Sozialdialog in Verfassung

Der Sozialdialog müsse gestärkt werden, so Back; er sei das wichtigste Element zur Gestaltung der Wirtschaft und der Gesellschaft und gehöre in die Verfassung eingeschrieben. Das Salariat habe ein Recht auf Mitbestimmung, wir bräuchten mehr Demokratie in der Arbeitswelt, eine These, die der Arbeitsminister etwas später unterstützen sollte. „Ech weess, ech kann op Iech zielen, an Dir kënnt och op mech zielen. Vive den OGBL!“, so beendete die frisch gebackene Präsidentin ihre erste wichtige Ansprache vor dem Kongress und wurde mit stehenden Ovationen bedacht.

Arbeitsminister Dan Kersch unterstrich während seiner Gastrede, dass die Arbeitswelt vor großen Herausforderungen stehe. Neuregelungen seien auf vielen Gebieten, etwa bei der Interimsarbeit, bei der Arbeitsmedizin, bei den Reklassierungsprozeduren, beim Kollektivvertragsrecht sowie bei der Vereinbarkeit von Beruf und Privatleben notwendig. Die Regierung habe diesbezüglich ein klares Programm und er werde nicht als neutraler Beobachter auftreten, sondern versuchen, dieses Programm, das die anstehenden Herausforderungen angehen soll, umzusetzen.

Zug verpasst

Er warnte, ohne die UEL („Union des entreprises luxembourgeoises“) zu nennen, „jene, die die Konfrontation provoziert haben“, er werde „mit oder ohne sie“ den vorgesehenen konstruktiven Beitrag der Regierung zum Schutz der Betriebe und des Salariats durchsetzen. Es sei schon mehr als ein Zug ohne wichtige Fahrgäste in den Bahnhof eingefahren, wenn diese vergessen hatten einzusteigen, so Kersch unzweideutig.
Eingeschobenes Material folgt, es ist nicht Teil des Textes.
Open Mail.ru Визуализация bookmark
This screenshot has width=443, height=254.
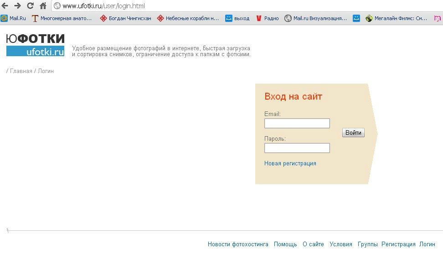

Energieminister Claude Turmes brach während seiner kurzen Intervention eine Lanze für die zahlreichen Grenzgänger, die, da sie in Luxemburg Steuern zahlen, auch uneingeschränkt von den Sozialleistungen des Landes profitieren müssten. Beim Klimaschutz hätten wir 30 Jahre verloren, jetzt blieben noch höchstens zehn Jahre Zeit, um die notwendigen Gegenmaßnahmen umzusetzen. In Luxemburg werde dies mit sozialen Kompensationen geschehen; die Hälfte der CO2-Abgabe werde in solche Maßnahmen fließen.

Der Nachmittag des zweiten Kongresstages war dann der Vorstellung, Diskussion und Verabschiedung des Programms für die kommenden Jahre und einer Resolution vorbehalten. Frédéric Krier und Jean-Luc de Matheis präsentierten die ausführlichen Texte.

Das komplette Programm, das auf ogbl.lu eingesehen werden kann, zeigt die Forderungen der Gewerkschaft in allen Lebenslagen und in jedem Alter. Es reicht von der Kinderbetreuung, über das Schulwesen, den Eintritt in das Berufsleben und die Arbeitswelt, bis hin zu den Renten. Der rote Faden des Programms, das die Arbeit der Organisation während der kommenden Jahre vorgeben wird, ist ein starker Sozialstaat.